Collected data:

┌──

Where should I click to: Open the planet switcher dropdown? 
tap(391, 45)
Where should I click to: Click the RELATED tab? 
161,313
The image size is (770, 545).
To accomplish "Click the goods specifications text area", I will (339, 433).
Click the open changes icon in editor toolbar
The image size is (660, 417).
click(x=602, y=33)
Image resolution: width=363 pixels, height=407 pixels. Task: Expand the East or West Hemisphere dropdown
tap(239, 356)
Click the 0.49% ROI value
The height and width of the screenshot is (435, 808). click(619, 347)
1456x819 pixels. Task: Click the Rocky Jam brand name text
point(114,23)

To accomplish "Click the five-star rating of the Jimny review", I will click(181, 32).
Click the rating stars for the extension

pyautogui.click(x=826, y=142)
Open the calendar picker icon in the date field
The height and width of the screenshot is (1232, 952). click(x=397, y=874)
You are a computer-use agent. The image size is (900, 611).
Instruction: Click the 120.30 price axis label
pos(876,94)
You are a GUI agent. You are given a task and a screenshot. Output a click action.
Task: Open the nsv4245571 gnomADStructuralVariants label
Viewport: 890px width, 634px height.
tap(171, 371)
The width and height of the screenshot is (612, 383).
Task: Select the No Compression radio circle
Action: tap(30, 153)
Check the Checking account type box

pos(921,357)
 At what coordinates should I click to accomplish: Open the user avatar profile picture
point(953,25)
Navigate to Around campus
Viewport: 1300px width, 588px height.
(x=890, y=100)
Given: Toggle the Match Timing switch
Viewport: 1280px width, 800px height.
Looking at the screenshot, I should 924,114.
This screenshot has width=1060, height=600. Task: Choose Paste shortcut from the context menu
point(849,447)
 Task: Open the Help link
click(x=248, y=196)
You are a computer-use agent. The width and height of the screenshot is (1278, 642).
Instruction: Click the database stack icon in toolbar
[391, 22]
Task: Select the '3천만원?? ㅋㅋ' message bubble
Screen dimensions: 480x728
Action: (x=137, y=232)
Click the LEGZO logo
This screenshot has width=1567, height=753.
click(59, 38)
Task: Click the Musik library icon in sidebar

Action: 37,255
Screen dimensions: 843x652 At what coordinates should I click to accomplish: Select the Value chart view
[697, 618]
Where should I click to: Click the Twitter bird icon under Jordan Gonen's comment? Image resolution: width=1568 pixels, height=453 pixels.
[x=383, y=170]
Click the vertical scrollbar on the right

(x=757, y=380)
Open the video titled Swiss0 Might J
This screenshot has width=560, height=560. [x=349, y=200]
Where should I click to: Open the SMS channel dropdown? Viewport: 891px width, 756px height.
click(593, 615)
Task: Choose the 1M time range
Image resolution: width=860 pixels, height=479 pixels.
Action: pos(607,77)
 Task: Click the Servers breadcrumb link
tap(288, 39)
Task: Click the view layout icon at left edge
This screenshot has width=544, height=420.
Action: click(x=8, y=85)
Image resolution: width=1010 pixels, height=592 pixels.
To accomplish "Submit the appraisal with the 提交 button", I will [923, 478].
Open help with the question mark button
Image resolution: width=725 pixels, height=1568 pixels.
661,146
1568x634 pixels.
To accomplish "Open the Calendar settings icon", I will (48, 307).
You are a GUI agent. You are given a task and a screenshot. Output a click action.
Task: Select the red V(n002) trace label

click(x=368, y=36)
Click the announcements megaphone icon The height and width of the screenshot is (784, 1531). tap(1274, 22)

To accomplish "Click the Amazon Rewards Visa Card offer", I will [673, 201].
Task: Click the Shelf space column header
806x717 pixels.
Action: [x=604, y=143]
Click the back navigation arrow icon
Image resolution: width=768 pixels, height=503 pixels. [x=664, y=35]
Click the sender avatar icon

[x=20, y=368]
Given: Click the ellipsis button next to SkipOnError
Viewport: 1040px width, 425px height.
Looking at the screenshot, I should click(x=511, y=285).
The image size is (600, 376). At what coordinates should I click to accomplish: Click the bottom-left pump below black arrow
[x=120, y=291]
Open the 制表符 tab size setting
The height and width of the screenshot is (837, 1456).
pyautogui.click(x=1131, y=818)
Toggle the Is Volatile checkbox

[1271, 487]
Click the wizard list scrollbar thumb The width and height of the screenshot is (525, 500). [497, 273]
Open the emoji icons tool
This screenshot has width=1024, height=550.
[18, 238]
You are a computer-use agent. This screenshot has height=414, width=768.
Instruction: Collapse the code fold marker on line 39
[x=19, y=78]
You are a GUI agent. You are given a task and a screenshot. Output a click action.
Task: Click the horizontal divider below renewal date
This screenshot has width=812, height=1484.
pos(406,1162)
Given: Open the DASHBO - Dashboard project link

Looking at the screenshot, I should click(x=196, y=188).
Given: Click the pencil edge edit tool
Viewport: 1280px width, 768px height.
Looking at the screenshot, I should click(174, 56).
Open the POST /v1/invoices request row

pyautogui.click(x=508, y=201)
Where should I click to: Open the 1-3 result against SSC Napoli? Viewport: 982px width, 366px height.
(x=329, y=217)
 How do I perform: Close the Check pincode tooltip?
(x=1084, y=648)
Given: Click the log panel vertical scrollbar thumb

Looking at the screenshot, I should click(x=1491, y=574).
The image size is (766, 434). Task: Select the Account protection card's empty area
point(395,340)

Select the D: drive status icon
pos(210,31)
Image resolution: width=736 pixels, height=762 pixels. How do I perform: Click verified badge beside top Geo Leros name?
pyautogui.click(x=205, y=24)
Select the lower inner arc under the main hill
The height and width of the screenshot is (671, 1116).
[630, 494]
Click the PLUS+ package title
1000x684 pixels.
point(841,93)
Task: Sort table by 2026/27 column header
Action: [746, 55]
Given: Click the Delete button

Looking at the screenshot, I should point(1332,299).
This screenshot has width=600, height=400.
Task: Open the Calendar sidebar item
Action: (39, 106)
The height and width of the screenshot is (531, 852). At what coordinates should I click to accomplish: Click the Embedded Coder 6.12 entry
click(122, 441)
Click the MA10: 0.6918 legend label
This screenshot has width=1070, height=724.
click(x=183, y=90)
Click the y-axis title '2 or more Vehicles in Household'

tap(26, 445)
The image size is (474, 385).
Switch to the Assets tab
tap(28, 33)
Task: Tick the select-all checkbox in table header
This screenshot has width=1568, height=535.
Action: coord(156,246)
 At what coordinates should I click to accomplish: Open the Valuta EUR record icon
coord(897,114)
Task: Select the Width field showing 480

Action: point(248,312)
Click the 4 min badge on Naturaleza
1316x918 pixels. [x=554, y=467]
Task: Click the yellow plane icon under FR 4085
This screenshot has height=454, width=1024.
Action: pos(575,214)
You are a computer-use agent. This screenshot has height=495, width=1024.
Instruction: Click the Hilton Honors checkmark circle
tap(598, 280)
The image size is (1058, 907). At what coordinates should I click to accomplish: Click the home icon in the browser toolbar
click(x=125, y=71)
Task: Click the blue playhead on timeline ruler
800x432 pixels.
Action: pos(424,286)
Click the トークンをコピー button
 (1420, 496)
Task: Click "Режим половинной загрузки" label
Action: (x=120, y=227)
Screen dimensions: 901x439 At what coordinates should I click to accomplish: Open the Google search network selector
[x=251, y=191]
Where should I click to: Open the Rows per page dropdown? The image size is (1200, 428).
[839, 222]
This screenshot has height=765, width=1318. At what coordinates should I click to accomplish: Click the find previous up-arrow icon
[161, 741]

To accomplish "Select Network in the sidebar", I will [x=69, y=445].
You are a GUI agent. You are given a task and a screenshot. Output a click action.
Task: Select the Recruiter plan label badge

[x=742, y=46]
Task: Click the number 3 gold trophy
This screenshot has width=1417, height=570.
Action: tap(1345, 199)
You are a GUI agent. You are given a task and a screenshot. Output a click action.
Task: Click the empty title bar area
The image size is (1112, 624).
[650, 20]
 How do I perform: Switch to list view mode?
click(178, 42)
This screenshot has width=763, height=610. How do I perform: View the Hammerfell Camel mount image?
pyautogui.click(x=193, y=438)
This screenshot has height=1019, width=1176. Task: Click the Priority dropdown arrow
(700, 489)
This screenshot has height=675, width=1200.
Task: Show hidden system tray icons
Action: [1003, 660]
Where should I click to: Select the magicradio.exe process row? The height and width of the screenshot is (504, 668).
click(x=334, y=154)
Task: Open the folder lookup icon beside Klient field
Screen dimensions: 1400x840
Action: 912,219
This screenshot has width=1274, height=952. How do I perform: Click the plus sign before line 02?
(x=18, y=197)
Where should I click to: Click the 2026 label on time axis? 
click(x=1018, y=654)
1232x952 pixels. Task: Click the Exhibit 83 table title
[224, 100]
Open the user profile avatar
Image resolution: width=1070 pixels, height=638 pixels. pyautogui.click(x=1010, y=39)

└──

**Exercise aim:**
Exactly the lines running from the top of the records to the line that contains "The image size is (770, 545).", inclusive, must be set down, and nothing more.

**Answer to this exercise:**
Where should I click to: Open the planet switcher dropdown? 
tap(391, 45)
Where should I click to: Click the RELATED tab? 
161,313
The image size is (770, 545).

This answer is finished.